RE: QPACK and the Static Table

While I've tried to limit the bias introduced by their single browser and selection of sites, I share those concerns about using the HTTP Archive as a single source of data.  However, what I've heard from one HTTP API deployment and suspect is true across CDNs is that sharing request header values is problematic.

Maybe if we locally applied the filtering of not sharing values unless a single value represents more than 5% of header occurrences, that would be sufficiently anonymized for folks to be willing to share.

-----Original Message-----
From: Mark Nottingham <mnot@mnot.net> 
Sent: Wednesday, May 23, 2018 4:48 PM
To: Mike Bishop <mbishop@evequefou.be>
Cc: HTTP Working Group <ietf-http-wg@w3.org>; quic@ietf.org
Subject: Re: QPACK and the Static Table

Hey Mike,

My .02 (I also left some notes in the PR) -

The static table is most useful on request headers, so that's what we should be focusing on. If it were me, I'd drop all of the response header fields except the most common ones (say 10 or so), and focus on request headers.

Data block:
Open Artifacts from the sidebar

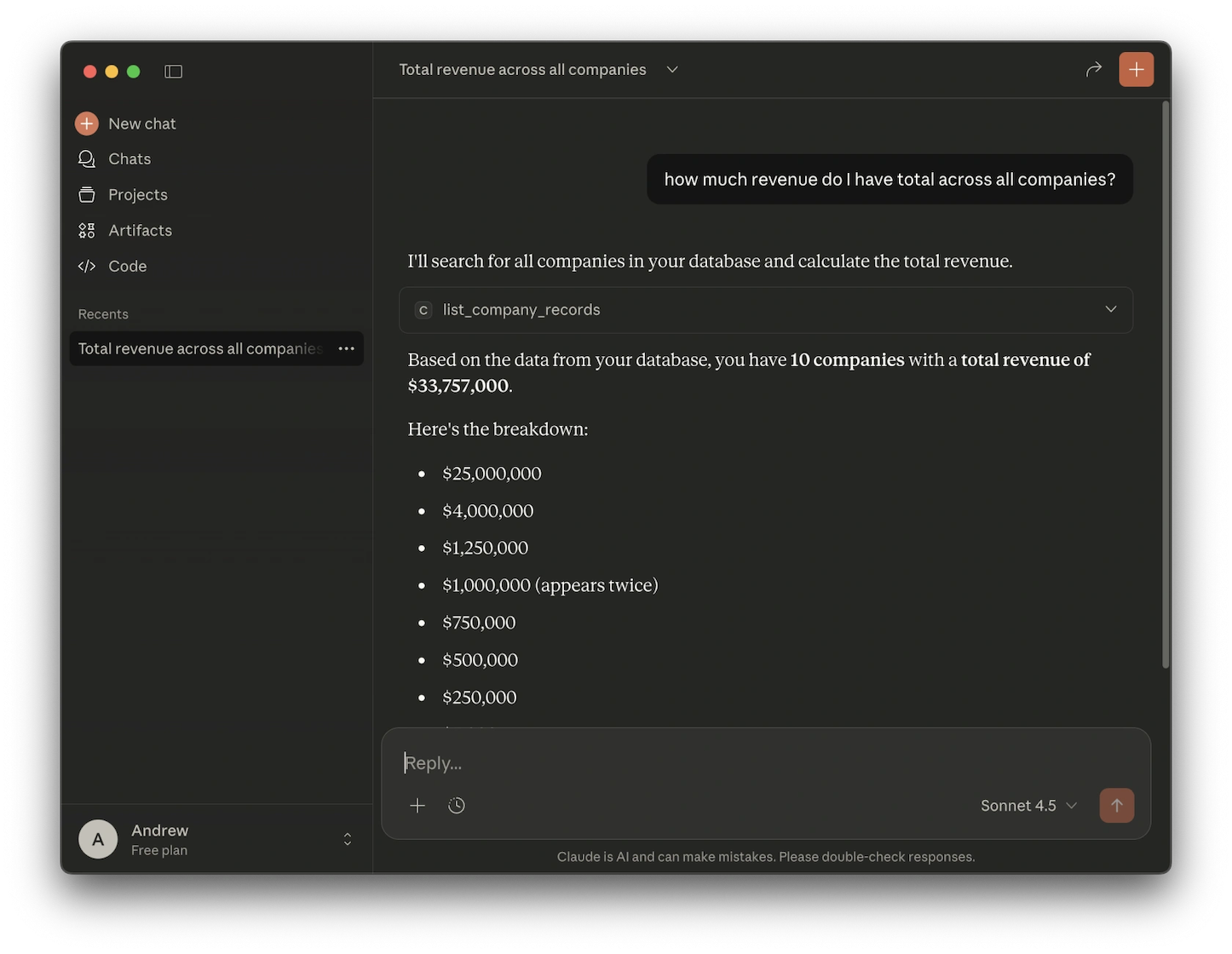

What you need to do:
From the QPACK email, write out the stretch from "My .02 (I also" through "on request headers.". The listing isn't needed here.

Right answer:
My .02 (I also left some notes in the PR) -

The static table is most useful on request headers, so that's what we should be focusing on. If it were me, I'd drop all of the response header fields except the most common ones (say 10 or so), and focus on request headers.